Einen ganz anderen Weg beschritten dagegen Lawrence und seine Kollegen. Sie waren seit den 30er Jahren bestrebt, die Teilchen auf einer Kreisbahn zu halten, so dass diese die Beschleunigungsstrecke gleich mehrmals durchlaufen konnten. Zu diesem Zweck besitzt das Zyklotron einen starken Magneten, zwischen dessen Polen eine Vakuumkammer liegt. Darin befinden sich zwei D-förmige Elektroden, Duanten genannt, die durch einen schmalen Spalt voneinander getrennt sind. Jedes Mal, wenn die Teilchen den Spalt passieren, werden sie elektrisch beschleunigt. Dabei nehmen sie Energie auf, so dass der Radius ihrer spiralförmigen Bahn immer weiter anwächst. Schließlich gelangen sie an den Rand der Kammer, wo sie mit Hilfe eines Deflektors auf ein Target gelenkt werden.
Das erste Zyklotron, das Lawrence 1930 konstruierte, hatte einen Durchmesser von etwa zehn Zentimetern. Es beschleunigte ionisierte Wasserstoffmoleküle auf eine Energie von 80 Kiloelektronenvolt. Bereits wenige Monate später baute er ein zweites Gerät mit einem Durchmesser von 27,5 Zentimetern, das eine Teilchenenergie von 1,2 Megaelektronenvolt lieferte. Heute steht das weltgrößte Zyklotron mit Namen TRIUMF an der University of British Columbia in Vancouver. Es kann Protonen auf 500 Megaelektronenvolt beschleunigen. Sein Magnet besitzt einen Durchmesser von 16,5 Metern und wiegt 4000 Tonnen. Bekanntlich gibt es neben dem Zyklotron längst leistungsstärkere Beschleuniger, die zu den größten und teuersten Apparaturen der Physik zählen: Synchrozyklotron, Betatron, Synchrotron, Speicherring-Collider.

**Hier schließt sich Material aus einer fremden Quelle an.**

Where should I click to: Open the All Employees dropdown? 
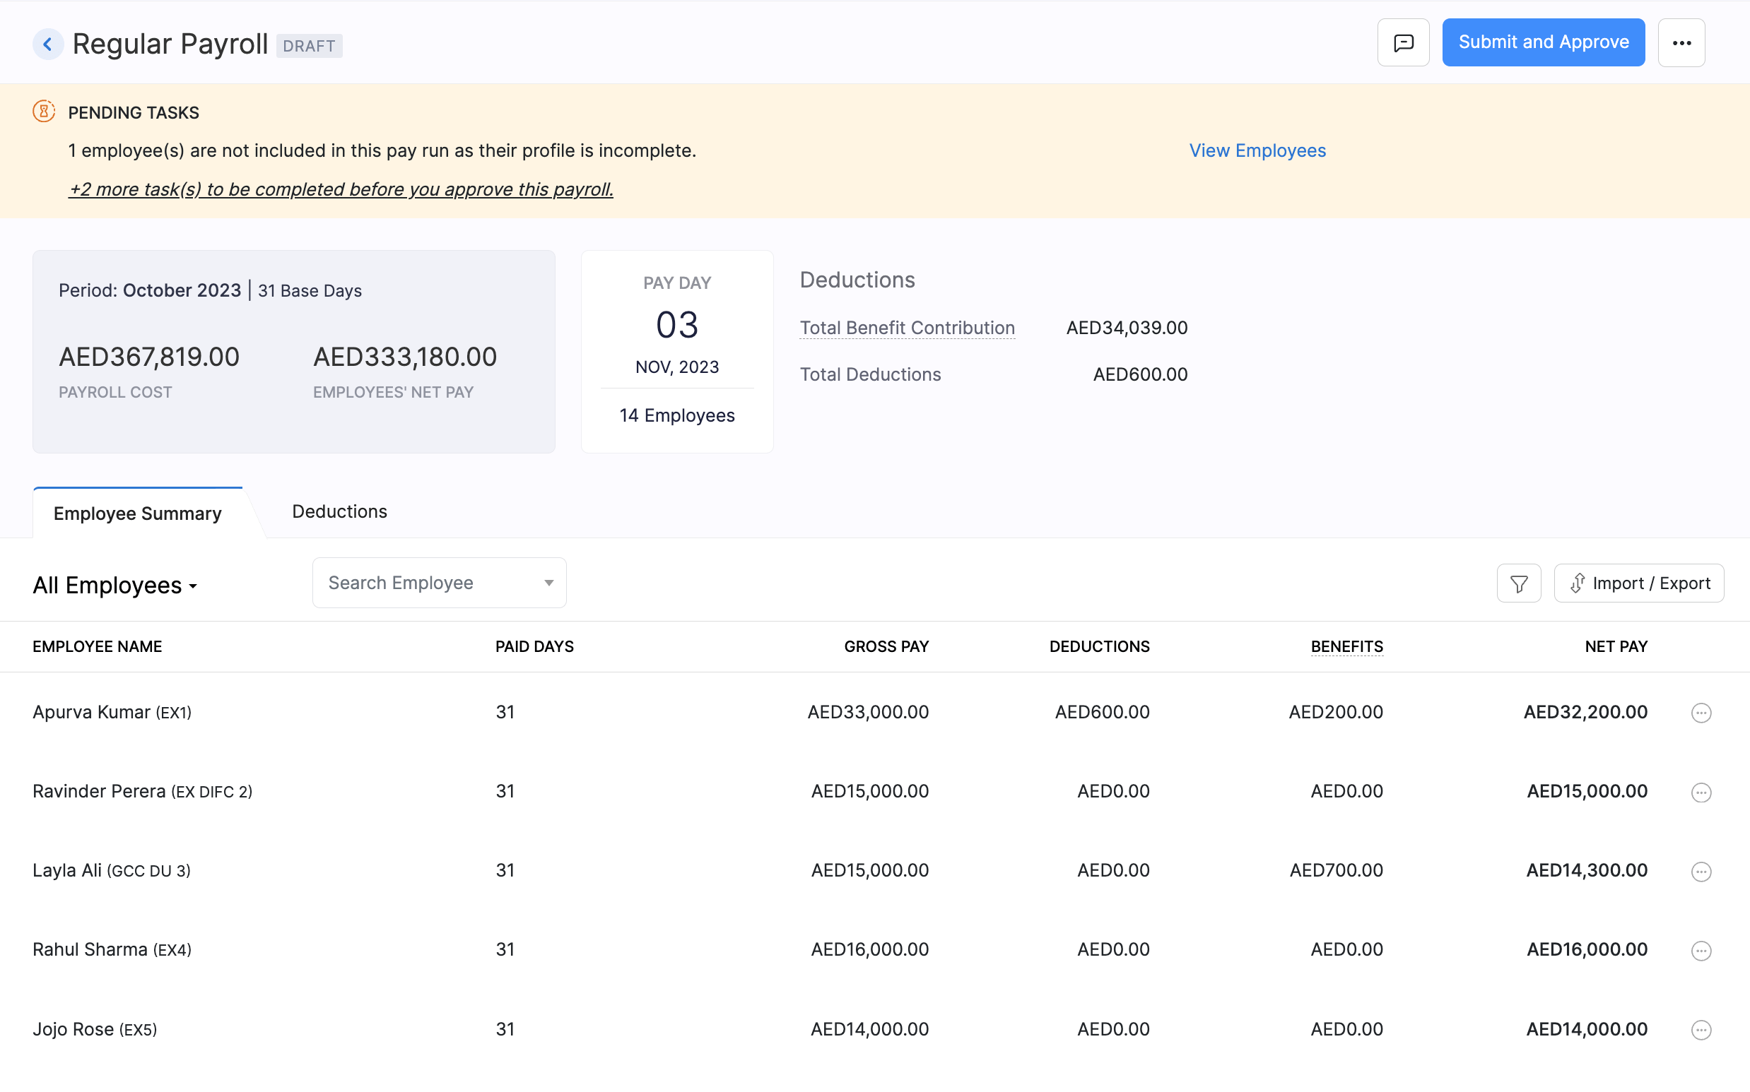[116, 585]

Auch Lawrence hatte alle Mühe, für seine Konstruktionen Geldgeber zu finden. Da er sich überdies mehr für die Gerätetechnik als für die kernphysikalische Forschung interessierte, entgingen ihm wichtige wissenschaftliche Entdeckungen. Zum Beispiel die der künstlichen Radioaktivität, mit der Irène und Frédèric Joliot-Curie 1935 den Nobelpreis errangen. Bereits ein Jahr vor den Franzosen hatte Lawrence in seinem Zyklotron große Mengen von strahlenden Substanzen erzeugt, ohne im Entferntesten zu ahnen, dass er von künstlicher Radioaktivität umgeben war. In ähnlicher Weise »übersah« er einige Jahre später die Kernspaltung. Dennoch wurden in seinem Laboratorium zahlreiche radioaktive Isotope entdeckt. Darüber hinaus entwickelten er und sein Bruder ein medizinisches Forschungsprogramm zur Krebsbekämpfung. Und auch die ersten »echten« Transurane erblickten in Berkeley das Licht der Welt. Ihm zu Ehren trägt das chemische Element mit der Ordnungszahl 103 heute den Namen Lawrencium.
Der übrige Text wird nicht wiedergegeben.